— Extrait cité —

De notre envoyé spécial dans les Caraïbes, Florent Guignard
« Historique ». Le mot est souvent galvaudé, et François Hollande en a usé, presque abusé, tout au long de sa tournée caribéenne. Historique d’abord à l’inauguration en Guadeloupe du Mémorial ACTe sur la traite des Noirs ; historique aussi à bien des égards aussi à son passage à Cuba. François Hollande assume sa rencontre avec Fidel Castro, lui qui ne peut vraiment pas être soupçonné de « gauchisme ». Le chef de l'Etat français a d'ailleurs réagi, en Haïti, à la polémique déclenchée par la droite (voir notre revue de presse) sur sa rencontre avec le père de la révolution cubaine, resté au pouvoir entre 1959 et 2008 avant de laisser sa place à sa frère Raul :
« Pouvais-je venir à Cuba, parler de partenariat, parler d'avenir, et ignorer l'histoire, ignorer les quarante années pendant lesquelles Fidel Castro a été responsable du pays, avec ce que l'on sait ?, a demandé M. Hollande. Aurais-je pu ne pas accepter de le rencontrer ? Mais ça aurait été, justement, une des façons, en ignorant le passé, d'ignorer les possibilités de l'avenir ! Donc, le sens de ce voyage n'était pas de donner un blanc-seing à qui que ce soit, c'était de pouvoir créer entre la France et Cuba une nouvelle étape de partenariat et faire ensuite que le blocus puisse être levé et que Cuba puisse être pleinement une île ouverte au monde. »
François Hollande avait visiblement à La Havane du plaisir à être le président des « premières ». Il y a bien, chez lui, une intuition diplomatique. Et il n’était pas peu fier de ce coup qui devrait permettre à la France, c’est en tout cas ce qu’il espère, d’être bien placée pour accompagner l’ouverture économique cubaine.

— Données disponibles —
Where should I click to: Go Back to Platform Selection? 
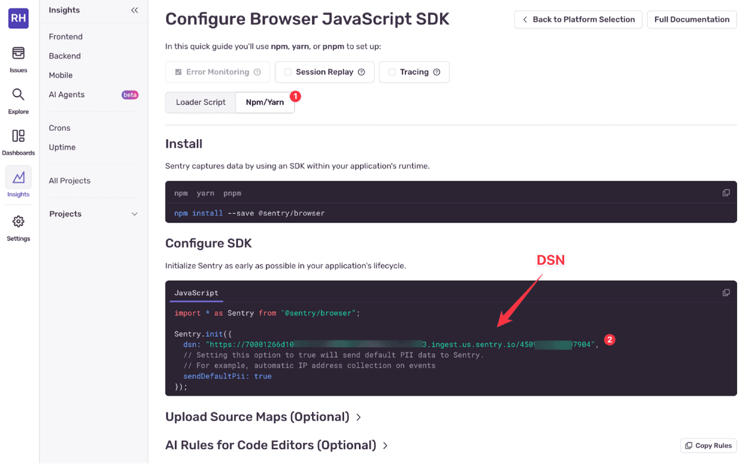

— À faire —
1) D'après l'article sur la tournée caribéenne de François Hollande, dans quel territoire a été inauguré le Mémorial ACTe ?
2) Reprenez l'article sur la tournée caribéenne de François Hollande à la suite de sa dernière phrase.

— Corrigés des exercices —
1) En Guadeloupe.

2)
Le séjour caraibéen de François Hollande a revêtu un caractère historique, enfin, avec ce passage en Haïti, mardi. L’étape de Port-au-Prince, initialement, n’était pas prévue, mais il y avait une cohérence, après l’inauguration du Mémorial ACTe, à se rendre dans ce pays où les esclaves, il y a plus de deux siècles, se sont libérés de leurs chaînes. C’est justement sur cette question de la dette française à l’égard d’Haïti que François Hollande était particulièrement attendu. C’est lui, dimanche en Guadeloupe, qui a rouvert le dossier éminemment sensible des réparations. Sa formule très ambiguë - on peut même dire sa bourde - sur l’acquittement de la dette de la France vis-à-vis d’Haïti a réveillé chez une partie des Haïtiens un sentiment anti-français.
Alors, François Hollande parlait bien de « dette morale » et non pas financière, une dette morale que la France va honorer, avec la bénédiction de son homologue haïtien, grâce à un plan de modernisation du système éducatif, même si la somme annoncée - 50 millions d’euros - peut paraître modeste. En Haïti comme en France, en tout cas, François Hollande mise sur la symbolique de la jeunesse. Et cette première visite officielle d’un président français en Haïti, ces « retrouvailles » pour reprendre le mot du président haïtien Michel Martelly, lui a permis d’annoncer les bases d’une relation qu’il espère apaisée, résumée en une formule martelée par François Hollande : « On ne peut pas changer l’histoire mais on peut changer l’avenir. »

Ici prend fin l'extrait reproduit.